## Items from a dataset

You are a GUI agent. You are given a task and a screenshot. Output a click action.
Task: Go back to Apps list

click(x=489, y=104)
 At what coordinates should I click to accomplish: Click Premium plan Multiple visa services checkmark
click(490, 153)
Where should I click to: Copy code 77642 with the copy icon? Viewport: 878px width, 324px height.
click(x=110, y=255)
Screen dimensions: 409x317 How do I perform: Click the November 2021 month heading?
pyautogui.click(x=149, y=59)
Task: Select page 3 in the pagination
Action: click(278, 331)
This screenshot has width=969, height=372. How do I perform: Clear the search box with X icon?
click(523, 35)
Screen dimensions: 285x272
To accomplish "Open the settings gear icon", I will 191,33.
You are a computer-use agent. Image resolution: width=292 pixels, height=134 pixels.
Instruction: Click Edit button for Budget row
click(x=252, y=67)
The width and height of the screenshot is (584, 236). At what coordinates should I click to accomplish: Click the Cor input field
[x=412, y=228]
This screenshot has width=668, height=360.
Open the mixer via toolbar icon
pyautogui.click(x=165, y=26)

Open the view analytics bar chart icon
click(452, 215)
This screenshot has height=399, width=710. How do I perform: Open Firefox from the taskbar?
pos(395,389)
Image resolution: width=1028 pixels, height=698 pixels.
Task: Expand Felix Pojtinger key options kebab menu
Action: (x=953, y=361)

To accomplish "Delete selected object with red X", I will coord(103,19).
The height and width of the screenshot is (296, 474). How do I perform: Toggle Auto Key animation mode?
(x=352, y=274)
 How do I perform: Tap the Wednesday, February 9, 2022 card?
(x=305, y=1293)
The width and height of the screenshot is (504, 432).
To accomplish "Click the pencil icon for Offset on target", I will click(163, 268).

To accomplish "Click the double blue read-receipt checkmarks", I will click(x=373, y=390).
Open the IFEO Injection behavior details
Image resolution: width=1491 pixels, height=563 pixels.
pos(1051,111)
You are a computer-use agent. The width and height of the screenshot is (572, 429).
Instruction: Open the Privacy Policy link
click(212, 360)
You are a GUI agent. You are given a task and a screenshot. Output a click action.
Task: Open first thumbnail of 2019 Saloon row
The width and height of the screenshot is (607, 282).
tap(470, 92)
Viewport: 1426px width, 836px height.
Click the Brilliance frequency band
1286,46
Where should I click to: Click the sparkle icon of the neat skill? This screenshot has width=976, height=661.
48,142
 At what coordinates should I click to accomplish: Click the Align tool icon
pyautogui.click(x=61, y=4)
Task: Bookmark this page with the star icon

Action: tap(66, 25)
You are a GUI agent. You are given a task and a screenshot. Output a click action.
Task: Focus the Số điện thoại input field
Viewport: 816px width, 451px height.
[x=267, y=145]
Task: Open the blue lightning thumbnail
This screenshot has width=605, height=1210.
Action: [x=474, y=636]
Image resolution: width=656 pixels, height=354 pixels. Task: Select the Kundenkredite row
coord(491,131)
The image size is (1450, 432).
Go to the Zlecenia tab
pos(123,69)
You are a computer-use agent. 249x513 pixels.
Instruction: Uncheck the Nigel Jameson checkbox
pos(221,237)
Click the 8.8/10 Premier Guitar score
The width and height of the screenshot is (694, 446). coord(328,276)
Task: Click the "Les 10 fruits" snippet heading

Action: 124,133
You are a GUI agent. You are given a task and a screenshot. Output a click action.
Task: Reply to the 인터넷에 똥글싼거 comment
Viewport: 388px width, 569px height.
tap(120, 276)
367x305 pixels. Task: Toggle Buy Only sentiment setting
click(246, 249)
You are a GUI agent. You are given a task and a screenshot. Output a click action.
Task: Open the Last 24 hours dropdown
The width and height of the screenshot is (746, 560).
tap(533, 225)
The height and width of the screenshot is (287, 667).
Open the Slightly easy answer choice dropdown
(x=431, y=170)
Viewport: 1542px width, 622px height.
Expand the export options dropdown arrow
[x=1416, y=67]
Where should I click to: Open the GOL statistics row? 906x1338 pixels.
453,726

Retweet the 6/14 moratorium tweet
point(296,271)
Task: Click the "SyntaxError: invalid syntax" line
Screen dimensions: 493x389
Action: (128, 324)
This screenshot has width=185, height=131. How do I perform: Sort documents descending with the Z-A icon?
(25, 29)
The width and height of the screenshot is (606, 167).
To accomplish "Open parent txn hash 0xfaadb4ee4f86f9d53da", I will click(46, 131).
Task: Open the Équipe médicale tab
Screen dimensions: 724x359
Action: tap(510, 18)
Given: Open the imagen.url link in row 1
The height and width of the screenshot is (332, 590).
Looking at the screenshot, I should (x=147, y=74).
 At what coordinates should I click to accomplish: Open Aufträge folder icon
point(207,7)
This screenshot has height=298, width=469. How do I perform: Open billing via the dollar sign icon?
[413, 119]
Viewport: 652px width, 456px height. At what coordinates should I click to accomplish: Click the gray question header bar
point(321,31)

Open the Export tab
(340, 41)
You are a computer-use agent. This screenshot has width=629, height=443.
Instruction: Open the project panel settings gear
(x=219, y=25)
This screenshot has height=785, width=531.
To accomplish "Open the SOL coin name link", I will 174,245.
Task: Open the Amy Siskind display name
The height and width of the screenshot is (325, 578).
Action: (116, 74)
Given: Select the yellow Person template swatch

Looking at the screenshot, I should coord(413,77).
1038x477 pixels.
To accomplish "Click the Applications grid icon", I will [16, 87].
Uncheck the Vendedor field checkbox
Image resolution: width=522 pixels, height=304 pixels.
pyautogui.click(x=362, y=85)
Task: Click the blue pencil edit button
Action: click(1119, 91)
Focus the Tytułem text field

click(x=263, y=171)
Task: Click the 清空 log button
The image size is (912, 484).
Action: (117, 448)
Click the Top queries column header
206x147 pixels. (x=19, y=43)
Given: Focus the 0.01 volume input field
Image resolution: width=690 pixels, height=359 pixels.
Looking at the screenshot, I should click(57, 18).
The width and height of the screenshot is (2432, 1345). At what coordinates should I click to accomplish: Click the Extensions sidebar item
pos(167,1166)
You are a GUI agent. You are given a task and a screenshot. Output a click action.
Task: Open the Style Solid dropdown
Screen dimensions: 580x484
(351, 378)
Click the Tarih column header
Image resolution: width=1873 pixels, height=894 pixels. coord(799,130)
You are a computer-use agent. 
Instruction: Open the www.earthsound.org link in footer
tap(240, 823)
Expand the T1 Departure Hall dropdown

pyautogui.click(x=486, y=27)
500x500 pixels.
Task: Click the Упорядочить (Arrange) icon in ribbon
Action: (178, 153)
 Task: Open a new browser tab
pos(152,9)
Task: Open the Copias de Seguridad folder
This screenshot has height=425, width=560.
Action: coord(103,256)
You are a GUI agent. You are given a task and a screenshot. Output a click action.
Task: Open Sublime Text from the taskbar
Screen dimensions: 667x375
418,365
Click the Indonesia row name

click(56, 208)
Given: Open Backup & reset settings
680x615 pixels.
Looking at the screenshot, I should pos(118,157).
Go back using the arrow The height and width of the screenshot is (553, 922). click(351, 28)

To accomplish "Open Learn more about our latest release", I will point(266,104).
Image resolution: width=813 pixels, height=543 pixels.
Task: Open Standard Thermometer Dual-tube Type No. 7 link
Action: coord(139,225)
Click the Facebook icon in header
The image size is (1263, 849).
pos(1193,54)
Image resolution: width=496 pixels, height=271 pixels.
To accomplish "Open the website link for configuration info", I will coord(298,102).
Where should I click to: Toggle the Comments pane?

## Your instructions
Collect every line with the string "thumbnail" from the records, and copy each.

## Response for this exercise
Task: Open first thumbnail of 2019 Saloon row
Task: Open the blue lightning thumbnail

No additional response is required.